Your tasks:
- A) Can you reproduce the robotics summary from "Data collection is" up to and including "build their successors.", changing "egocentric human video" to "first-person human video"?
- B) How would the robotics summary go on from its final sentence?

Passage provided:
******
Jim Fan•Lead, Embodied Autonomous Research Group, NVIDIA
Executive Summary
NVIDIA's Jim Fan proposes a new paradigm for robotics, "The Great Parallel," which applies the successful development roadmap of Large Language Models (LLMs) to the physical world.
The dominant model architecture is shifting from Vision Language Action (VLA) models, which are poor at physics, to World Action Models (WAMs) that learn physics emergently by simulating future world states from video.
Data collection is evolving from inefficient teleoperation to highly scalable methods, with egocentric human video predicted to become the primary data source, enabling a neural scaling law for dexterity.
The long-term vision for robotics involves passing a "Physical Turing Test," creating a "Physical API" for lights-out factories, and ultimately achieving "Physical Auto-Research" where robots design and build their successors.
12 quotes
Concerns Raised
Current Vision Language Action (VLA) models are ill-suited for robotics as they prioritize language over physics.
******
Source material:

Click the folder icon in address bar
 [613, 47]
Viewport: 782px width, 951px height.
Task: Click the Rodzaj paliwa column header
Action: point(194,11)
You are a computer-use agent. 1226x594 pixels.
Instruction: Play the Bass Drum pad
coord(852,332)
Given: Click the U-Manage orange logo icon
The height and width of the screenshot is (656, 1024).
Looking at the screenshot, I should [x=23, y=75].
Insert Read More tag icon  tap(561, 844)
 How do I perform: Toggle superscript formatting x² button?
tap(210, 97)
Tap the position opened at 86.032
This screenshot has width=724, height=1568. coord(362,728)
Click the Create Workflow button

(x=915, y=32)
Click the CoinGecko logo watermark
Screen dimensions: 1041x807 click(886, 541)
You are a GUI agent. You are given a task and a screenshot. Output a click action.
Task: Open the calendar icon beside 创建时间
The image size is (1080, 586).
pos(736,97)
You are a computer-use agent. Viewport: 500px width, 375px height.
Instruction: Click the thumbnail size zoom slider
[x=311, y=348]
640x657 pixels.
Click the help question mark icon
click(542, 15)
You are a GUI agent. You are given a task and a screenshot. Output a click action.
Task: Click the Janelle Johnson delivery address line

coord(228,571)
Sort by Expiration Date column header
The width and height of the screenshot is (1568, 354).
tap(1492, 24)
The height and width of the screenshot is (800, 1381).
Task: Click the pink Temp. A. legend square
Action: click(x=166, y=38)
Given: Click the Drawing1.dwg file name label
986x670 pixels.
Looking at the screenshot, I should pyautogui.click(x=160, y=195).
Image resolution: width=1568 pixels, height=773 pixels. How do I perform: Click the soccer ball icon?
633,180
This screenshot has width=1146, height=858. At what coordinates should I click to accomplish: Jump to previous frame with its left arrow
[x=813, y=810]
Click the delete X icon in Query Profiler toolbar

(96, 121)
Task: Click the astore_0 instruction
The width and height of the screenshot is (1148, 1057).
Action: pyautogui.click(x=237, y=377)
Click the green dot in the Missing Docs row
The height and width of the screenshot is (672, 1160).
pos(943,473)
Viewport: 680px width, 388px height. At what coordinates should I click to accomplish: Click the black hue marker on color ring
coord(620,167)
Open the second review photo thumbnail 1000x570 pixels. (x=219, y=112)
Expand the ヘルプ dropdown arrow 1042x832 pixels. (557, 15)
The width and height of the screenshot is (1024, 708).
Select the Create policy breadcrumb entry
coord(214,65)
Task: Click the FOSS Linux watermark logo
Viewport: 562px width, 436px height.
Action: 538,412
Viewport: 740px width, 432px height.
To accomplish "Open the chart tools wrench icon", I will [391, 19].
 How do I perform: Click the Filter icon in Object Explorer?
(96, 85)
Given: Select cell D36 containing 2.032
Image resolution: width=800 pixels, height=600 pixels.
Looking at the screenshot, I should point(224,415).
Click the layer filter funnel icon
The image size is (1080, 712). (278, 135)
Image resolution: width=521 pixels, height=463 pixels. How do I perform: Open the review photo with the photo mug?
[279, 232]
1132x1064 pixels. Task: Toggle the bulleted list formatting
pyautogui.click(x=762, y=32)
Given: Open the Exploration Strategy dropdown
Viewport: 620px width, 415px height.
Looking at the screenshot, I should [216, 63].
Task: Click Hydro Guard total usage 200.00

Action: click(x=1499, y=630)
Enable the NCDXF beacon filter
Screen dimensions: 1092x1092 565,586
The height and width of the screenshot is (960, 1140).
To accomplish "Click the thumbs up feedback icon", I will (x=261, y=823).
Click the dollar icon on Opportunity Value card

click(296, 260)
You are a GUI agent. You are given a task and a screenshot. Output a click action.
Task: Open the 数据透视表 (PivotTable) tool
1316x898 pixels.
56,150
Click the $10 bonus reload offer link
******
Answers in order:
- A)
Data collection is evolving from inefficient teleoperation to highly scalable methods, with first-person human video predicted to become the primary data source, enabling a neural scaling law for dexterity.
The long-term vision for robotics involves passing a "Physical Turing Test," creating a "Physical API" for lights-out factories, and ultimately achieving "Physical Auto-Research" where robots design and build their successors.

- B)
Teleoperation as a data collection method is fundamentally unscalable and a major bottleneck to progress.
Reliance on classical physics engines limits the scale and fidelity of simulations needed for reinforcement learning.
Opportunities Identified
Applying the proven LLM development paradigm (pre-train, fine-tune, RL) to robotics.
Leveraging massive-scale egocentric human video as the primary data source for training generalist robots.
Developing World Action Models (WAMs) that learn an intuitive understanding of physics from video.
Using neural simulators to create infinite, data-driven training environments for reinforcement learning.